DIRECTIVE
Convert all of the lines below into a numbered list, omitting any blank lines.

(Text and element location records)
^^^^^^^^
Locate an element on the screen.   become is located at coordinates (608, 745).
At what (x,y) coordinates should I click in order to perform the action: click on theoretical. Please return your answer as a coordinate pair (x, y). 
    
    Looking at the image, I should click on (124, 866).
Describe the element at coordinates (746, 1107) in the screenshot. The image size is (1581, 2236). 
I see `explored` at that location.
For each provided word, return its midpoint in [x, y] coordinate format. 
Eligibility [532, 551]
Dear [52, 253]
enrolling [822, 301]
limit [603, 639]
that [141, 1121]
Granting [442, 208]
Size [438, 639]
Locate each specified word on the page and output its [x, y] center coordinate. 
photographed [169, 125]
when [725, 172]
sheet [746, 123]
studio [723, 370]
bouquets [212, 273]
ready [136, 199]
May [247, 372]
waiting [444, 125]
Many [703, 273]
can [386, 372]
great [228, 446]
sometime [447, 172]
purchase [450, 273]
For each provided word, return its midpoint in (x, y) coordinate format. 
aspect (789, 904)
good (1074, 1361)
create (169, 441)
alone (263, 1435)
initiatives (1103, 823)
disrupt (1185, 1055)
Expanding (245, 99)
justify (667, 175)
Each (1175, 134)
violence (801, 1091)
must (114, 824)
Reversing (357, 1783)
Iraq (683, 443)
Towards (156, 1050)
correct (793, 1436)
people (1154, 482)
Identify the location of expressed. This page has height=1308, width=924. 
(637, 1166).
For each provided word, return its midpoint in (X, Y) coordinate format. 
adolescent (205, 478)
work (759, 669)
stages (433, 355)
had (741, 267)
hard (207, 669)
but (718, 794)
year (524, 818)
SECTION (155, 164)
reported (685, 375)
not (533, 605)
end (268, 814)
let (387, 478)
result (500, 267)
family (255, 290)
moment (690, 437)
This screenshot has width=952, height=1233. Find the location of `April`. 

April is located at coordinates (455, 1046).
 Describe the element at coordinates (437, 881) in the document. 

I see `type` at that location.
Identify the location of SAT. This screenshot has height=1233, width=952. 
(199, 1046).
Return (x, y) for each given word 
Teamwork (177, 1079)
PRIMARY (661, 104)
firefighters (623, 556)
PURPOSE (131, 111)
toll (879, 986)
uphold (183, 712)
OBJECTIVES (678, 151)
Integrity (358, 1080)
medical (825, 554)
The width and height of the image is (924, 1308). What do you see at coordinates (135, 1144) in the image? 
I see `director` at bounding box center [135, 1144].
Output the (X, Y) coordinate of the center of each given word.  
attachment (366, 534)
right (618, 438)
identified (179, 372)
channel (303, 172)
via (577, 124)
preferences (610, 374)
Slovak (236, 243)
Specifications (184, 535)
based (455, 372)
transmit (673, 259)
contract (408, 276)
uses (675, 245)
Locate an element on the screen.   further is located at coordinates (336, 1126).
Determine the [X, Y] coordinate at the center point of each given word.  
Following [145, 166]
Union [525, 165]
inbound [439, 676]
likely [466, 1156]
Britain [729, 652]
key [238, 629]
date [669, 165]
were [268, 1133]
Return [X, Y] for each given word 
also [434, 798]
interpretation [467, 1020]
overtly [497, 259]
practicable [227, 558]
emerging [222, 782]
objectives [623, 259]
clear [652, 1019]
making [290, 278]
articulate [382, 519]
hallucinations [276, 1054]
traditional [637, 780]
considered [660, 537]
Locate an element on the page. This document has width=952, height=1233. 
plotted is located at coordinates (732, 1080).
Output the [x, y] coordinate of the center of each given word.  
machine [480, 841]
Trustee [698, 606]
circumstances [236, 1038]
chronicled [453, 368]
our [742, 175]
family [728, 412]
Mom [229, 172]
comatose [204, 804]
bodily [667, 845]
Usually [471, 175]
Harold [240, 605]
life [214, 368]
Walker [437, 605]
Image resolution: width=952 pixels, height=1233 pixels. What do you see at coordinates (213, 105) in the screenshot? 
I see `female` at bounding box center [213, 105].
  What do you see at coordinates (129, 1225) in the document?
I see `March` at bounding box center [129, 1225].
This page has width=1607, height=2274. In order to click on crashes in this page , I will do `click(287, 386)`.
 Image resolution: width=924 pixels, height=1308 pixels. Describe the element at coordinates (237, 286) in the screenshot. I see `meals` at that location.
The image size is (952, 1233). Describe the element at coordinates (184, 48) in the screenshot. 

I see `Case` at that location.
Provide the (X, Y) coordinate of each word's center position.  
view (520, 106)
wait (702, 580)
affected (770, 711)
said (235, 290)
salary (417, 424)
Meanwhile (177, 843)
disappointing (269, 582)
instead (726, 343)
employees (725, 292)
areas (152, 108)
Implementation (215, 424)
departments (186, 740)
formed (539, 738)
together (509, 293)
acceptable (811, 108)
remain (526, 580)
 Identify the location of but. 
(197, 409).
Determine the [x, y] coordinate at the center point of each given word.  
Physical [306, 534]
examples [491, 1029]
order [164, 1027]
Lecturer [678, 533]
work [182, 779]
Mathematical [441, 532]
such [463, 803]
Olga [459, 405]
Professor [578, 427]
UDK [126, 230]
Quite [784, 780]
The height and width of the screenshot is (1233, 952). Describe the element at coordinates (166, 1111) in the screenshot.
^^^^^^^^
FINAL ANSWER
1. Locate an element on the screen.   become is located at coordinates (608, 745).
2. At what (x,y) coordinates should I click in order to perform the action: click on theoretical. Please return your answer as a coordinate pair (x, y). 
3.     Looking at the image, I should click on (124, 866).
4. Describe the element at coordinates (746, 1107) in the screenshot. The image size is (1581, 2236). 
5. I see `explored` at that location.
6. For each provided word, return its midpoint in [x, y] coordinate format. 
7. Eligibility [532, 551]
8. Dear [52, 253]
9. enrolling [822, 301]
10. limit [603, 639]
11. that [141, 1121]
12. Granting [442, 208]
13. Size [438, 639]
14. Locate each specified word on the page and output its [x, y] center coordinate. 
15. photographed [169, 125]
16. when [725, 172]
17. sheet [746, 123]
18. studio [723, 370]
19. bouquets [212, 273]
20. ready [136, 199]
21. May [247, 372]
22. waiting [444, 125]
23. Many [703, 273]
24. can [386, 372]
25. great [228, 446]
26. sometime [447, 172]
27. purchase [450, 273]
28. For each provided word, return its midpoint in (x, y) coordinate format. 
29. aspect (789, 904)
30. good (1074, 1361)
31. create (169, 441)
32. alone (263, 1435)
33. initiatives (1103, 823)
34. disrupt (1185, 1055)
35. Expanding (245, 99)
36. justify (667, 175)
37. Each (1175, 134)
38. violence (801, 1091)
39. must (114, 824)
40. Reversing (357, 1783)
41. Iraq (683, 443)
42. Towards (156, 1050)
43. correct (793, 1436)
44. people (1154, 482)
45. Identify the location of expressed. This page has height=1308, width=924. 
46. (637, 1166).
47. For each provided word, return its midpoint in (X, Y) coordinate format. 
48. adolescent (205, 478)
49. work (759, 669)
50. stages (433, 355)
51. had (741, 267)
52. hard (207, 669)
53. but (718, 794)
54. year (524, 818)
55. SECTION (155, 164)
56. reported (685, 375)
57. not (533, 605)
58. end (268, 814)
59. let (387, 478)
60. result (500, 267)
61. family (255, 290)
62. moment (690, 437)
63. This screenshot has width=952, height=1233. Find the location of `April`. 
64. April is located at coordinates (455, 1046).
65.  Describe the element at coordinates (437, 881) in the document. 
66. I see `type` at that location.
67. Identify the location of SAT. This screenshot has height=1233, width=952. 
68. (199, 1046).
69. Return (x, y) for each given word 
70. Teamwork (177, 1079)
71. PRIMARY (661, 104)
72. firefighters (623, 556)
73. PURPOSE (131, 111)
74. toll (879, 986)
75. uphold (183, 712)
76. OBJECTIVES (678, 151)
77. Integrity (358, 1080)
78. medical (825, 554)
79. The width and height of the image is (924, 1308). What do you see at coordinates (135, 1144) in the image? 
80. I see `director` at bounding box center [135, 1144].
81. Output the (X, Y) coordinate of the center of each given word.  
82. attachment (366, 534)
83. right (618, 438)
84. identified (179, 372)
85. channel (303, 172)
86. via (577, 124)
87. preferences (610, 374)
88. Slovak (236, 243)
89. Specifications (184, 535)
90. based (455, 372)
91. transmit (673, 259)
92. contract (408, 276)
93. uses (675, 245)
94. Locate an element on the screen.   further is located at coordinates (336, 1126).
95. Determine the [X, Y] coordinate at the center point of each given word.  
96. Following [145, 166]
97. Union [525, 165]
98. inbound [439, 676]
99. likely [466, 1156]
100. Britain [729, 652]
101. key [238, 629]
102. date [669, 165]
103. were [268, 1133]
104. Return [X, Y] for each given word 
105. also [434, 798]
106. interpretation [467, 1020]
107. overtly [497, 259]
108. practicable [227, 558]
109. emerging [222, 782]
110. objectives [623, 259]
111. clear [652, 1019]
112. making [290, 278]
113. articulate [382, 519]
114. hallucinations [276, 1054]
115. traditional [637, 780]
116. considered [660, 537]
117. Locate an element on the page. This document has width=952, height=1233. 
118. plotted is located at coordinates (732, 1080).
119. Output the [x, y] coordinate of the center of each given word.  
120. machine [480, 841]
121. Trustee [698, 606]
122. circumstances [236, 1038]
123. chronicled [453, 368]
124. our [742, 175]
125. family [728, 412]
126. Mom [229, 172]
127. comatose [204, 804]
128. bodily [667, 845]
129. Usually [471, 175]
130. Harold [240, 605]
131. life [214, 368]
132. Walker [437, 605]
133. Image resolution: width=952 pixels, height=1233 pixels. What do you see at coordinates (213, 105) in the screenshot? 
134. I see `female` at bounding box center [213, 105].
135.   What do you see at coordinates (129, 1225) in the document?
136. I see `March` at bounding box center [129, 1225].
137. This page has width=1607, height=2274. In order to click on crashes in this page , I will do `click(287, 386)`.
138.  Image resolution: width=924 pixels, height=1308 pixels. Describe the element at coordinates (237, 286) in the screenshot. I see `meals` at that location.
139. The image size is (952, 1233). Describe the element at coordinates (184, 48) in the screenshot. 
140. I see `Case` at that location.
141. Provide the (X, Y) coordinate of each word's center position.  
142. view (520, 106)
143. wait (702, 580)
144. affected (770, 711)
145. said (235, 290)
146. salary (417, 424)
147. Meanwhile (177, 843)
148. disappointing (269, 582)
149. instead (726, 343)
150. employees (725, 292)
151. areas (152, 108)
152. Implementation (215, 424)
153. departments (186, 740)
154. formed (539, 738)
155. together (509, 293)
156. acceptable (811, 108)
157. remain (526, 580)
158.  Identify the location of but. 
159. (197, 409).
160. Determine the [x, y] coordinate at the center point of each given word.  
161. Physical [306, 534]
162. examples [491, 1029]
163. order [164, 1027]
164. Lecturer [678, 533]
165. work [182, 779]
166. Mathematical [441, 532]
167. such [463, 803]
168. Olga [459, 405]
169. Professor [578, 427]
170. UDK [126, 230]
171. Quite [784, 780]
172. The height and width of the screenshot is (1233, 952). Describe the element at coordinates (166, 1111) in the screenshot.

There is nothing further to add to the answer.